:: THE INPUT
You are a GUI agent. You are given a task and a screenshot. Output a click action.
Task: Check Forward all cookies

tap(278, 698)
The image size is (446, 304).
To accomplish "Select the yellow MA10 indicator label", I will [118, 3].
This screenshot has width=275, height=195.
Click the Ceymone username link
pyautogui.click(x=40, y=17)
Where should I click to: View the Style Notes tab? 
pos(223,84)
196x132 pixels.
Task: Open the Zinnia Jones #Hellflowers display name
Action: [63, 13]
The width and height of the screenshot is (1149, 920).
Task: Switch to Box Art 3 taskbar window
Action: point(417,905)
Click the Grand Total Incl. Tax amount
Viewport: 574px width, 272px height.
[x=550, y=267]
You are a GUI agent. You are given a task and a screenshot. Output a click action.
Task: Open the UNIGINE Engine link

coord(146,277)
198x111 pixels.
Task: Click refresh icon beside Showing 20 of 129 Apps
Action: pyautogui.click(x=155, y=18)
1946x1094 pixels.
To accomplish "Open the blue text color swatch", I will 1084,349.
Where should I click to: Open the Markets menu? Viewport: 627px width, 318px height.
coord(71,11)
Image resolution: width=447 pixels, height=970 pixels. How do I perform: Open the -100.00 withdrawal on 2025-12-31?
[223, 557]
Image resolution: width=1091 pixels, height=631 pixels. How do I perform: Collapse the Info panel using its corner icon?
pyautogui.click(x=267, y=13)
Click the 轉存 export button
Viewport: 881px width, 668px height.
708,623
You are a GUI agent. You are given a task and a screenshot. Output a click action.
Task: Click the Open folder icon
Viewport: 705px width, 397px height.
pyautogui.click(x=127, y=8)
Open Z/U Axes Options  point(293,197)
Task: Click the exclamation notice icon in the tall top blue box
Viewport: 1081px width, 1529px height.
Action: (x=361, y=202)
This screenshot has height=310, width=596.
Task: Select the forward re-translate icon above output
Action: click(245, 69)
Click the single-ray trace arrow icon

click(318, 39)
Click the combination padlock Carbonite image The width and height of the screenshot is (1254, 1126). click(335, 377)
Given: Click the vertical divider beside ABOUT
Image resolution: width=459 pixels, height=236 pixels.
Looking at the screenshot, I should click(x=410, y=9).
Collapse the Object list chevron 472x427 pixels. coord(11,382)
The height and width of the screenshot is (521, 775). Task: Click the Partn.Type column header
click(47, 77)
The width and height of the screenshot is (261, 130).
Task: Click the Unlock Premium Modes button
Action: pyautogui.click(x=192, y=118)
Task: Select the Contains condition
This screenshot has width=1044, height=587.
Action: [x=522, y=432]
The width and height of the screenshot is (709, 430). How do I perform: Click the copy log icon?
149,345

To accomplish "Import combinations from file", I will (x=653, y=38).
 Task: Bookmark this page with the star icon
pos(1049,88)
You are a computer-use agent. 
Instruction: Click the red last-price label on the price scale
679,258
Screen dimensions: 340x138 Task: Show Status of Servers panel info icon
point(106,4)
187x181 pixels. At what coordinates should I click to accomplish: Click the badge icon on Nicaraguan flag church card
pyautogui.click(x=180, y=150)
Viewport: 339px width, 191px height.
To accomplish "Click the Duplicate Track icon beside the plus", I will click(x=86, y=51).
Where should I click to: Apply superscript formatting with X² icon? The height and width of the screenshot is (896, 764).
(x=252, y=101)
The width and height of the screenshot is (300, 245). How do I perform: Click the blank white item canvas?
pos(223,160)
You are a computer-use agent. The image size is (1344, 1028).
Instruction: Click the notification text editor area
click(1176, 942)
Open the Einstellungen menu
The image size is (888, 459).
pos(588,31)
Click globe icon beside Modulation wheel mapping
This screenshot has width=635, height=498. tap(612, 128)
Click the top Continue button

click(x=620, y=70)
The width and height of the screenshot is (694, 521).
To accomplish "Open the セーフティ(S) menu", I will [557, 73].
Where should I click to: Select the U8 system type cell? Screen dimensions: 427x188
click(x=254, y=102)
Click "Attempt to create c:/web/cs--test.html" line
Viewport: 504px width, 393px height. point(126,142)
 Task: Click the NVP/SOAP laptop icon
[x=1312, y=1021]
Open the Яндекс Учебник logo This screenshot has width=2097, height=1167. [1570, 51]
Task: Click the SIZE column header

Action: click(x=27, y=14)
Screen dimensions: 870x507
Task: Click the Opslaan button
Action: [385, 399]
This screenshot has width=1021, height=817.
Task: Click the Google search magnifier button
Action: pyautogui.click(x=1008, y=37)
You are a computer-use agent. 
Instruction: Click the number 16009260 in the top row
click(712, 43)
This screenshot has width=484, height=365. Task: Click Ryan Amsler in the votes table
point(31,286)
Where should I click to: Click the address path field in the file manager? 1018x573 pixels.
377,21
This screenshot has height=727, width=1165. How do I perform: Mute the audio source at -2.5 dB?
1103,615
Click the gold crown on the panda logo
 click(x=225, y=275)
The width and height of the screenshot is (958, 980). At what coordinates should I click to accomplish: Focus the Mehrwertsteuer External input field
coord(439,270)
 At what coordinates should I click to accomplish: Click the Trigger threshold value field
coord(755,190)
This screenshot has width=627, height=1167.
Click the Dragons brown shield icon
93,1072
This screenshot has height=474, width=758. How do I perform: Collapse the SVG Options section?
::::
-- SHORT PROBLEM --
Pick out every line in the entries above that contains the string "logo", treating uppercase and lowercase as different, and copy each of those lines.

-- TASK RESPONSE --
Open the Яндекс Учебник logo This screenshot has width=2097, height=1167. [1570, 51]
Click the gold crown on the panda logo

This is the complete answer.